The PILLAR project aims to create a new generation of robots with a higher level of autonomy, capable of determining their own goals and strategies. However, what impact could the interaction between humans and robots (HRI) have on the experience that robots acquire and develop over their lifetime to satisfy the needs of their human designers and users in real-world applications? Let’s examine some interesting parameters we encounter in the PILLAR project.
- Purpose: the heart of PILLAR-Robots
Robot autonomy is crucial for ensuring versatility and adaptability, but Open-Ended Learning (OEL) robots frequently encounter a significant challenge: their tendency to become distracted by any interesting experience they come across. To address this, our robots’ hearts beat with the rhythm of purpose. Purpose represents what the designer or user wants from the robot, ensuring that the robot’s learning and actions are focused and relevant. By encoding these purposes into an internal motivational framework called desire, robots can direct their exploration toward acquiring knowledge that aligns with these goals. This approach makes desires domain-independent, allowing robots to adapt to various environments by linking their desires to specific, domain-dependent goals [1].
As a result, OEL robots’ purpose-driven approach affects HRI, and vice versa. Specifically, having a not arbitrary learning process but guided by relevant goals and objectives means that interactions between humans and robots become more meaningful and efficient, as robots are better equipped to understand and align with human intentions and goals. Additionally, robots can more effectively integrate feedback from human interactions, which is crucial for refining and improving their actions, leading to faster and more effective learning cycles. A purpose-driven approach also allows robots to maintain their operational focus despite these changes, improving their ability to adapt to and respond to new challenges autonomously. This dynamic adaptation capability enhances HRI by ensuring that robots remain reliable and effective partners in diverse scenarios.

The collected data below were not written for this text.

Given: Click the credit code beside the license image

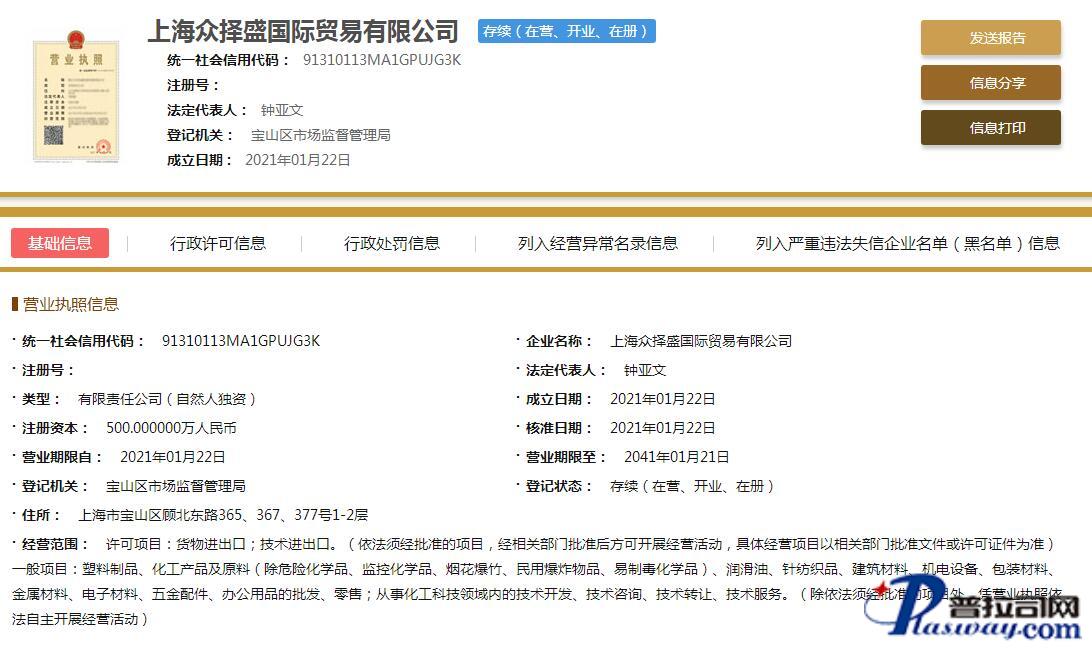Looking at the screenshot, I should pos(382,60).
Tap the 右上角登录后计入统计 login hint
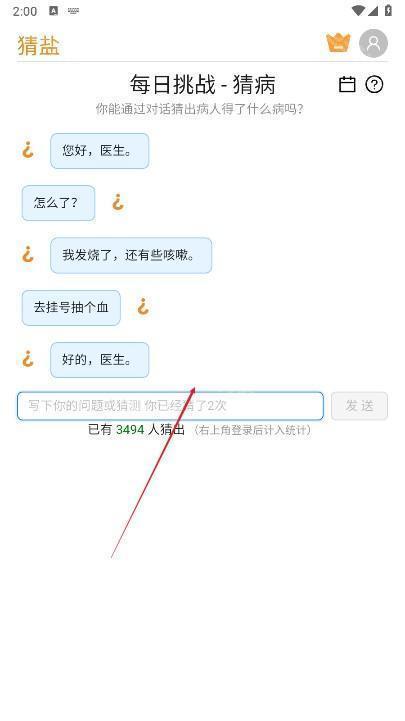Viewport: 405px width, 721px height. coord(252,430)

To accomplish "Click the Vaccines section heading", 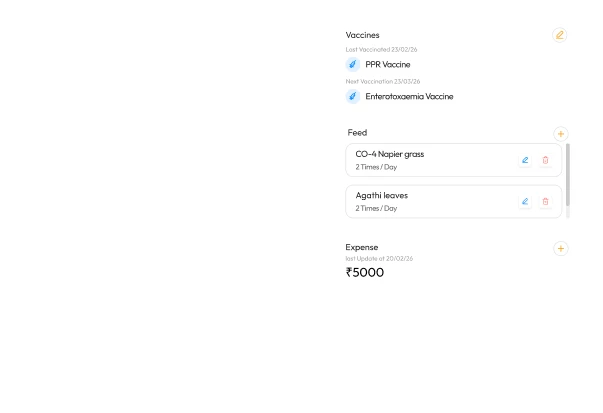I will [362, 35].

Let’s take a closer look at the PILLAR project’s three use cases. What are the advantages of HRI in developing PILLAR-Robots?
Agri-food Application: Humans may provide real-time input to robots on sorting quality and size criteria, allowing robots to adapt to new varieties of product and changing quality standards. Furthermore, as human operators add additional fruits and vegetables or change sorting criteria, robots will use this feedback to gradually learn and enhance their sorting algorithms, resulting in greater performance over time.
Edutainment Application: Since this application allows for social engagement, HRI’s impact on robotic advancement is limitless. For starters, robots can interact with students and educators to collect data on individual learning styles, preferences, and progress, allowing for more personalized educational experiences. Robots can keep students engaged and motivated by observing and responding to their emotional and social cues. Teachers and students can provide feedback on the robot’s instructional content and procedures, enabling robots to improve their teaching strategies and efficacy.
Industry/Retail Application: Robots can collaborate with human workers, learning from their approaches and obtaining direction on complex tasks to improve their operational procedures. Humans can also provide feedback on task priorities and changes in the workplace, allowing robots to adjust their activities in real time to suit changing production demands.[1] Baldassarre, Gianluca, Richard J. Duro, Emilio Cartoni, Mehdi Khamassi, Alejandro Romero, and Vieri Giuliano Santucci. “Purpose for Open-Ended Learning Robots: A Computational Taxonomy, Definition, and Operationalisation.” arXiv preprint arXiv:2403.02514 (2024).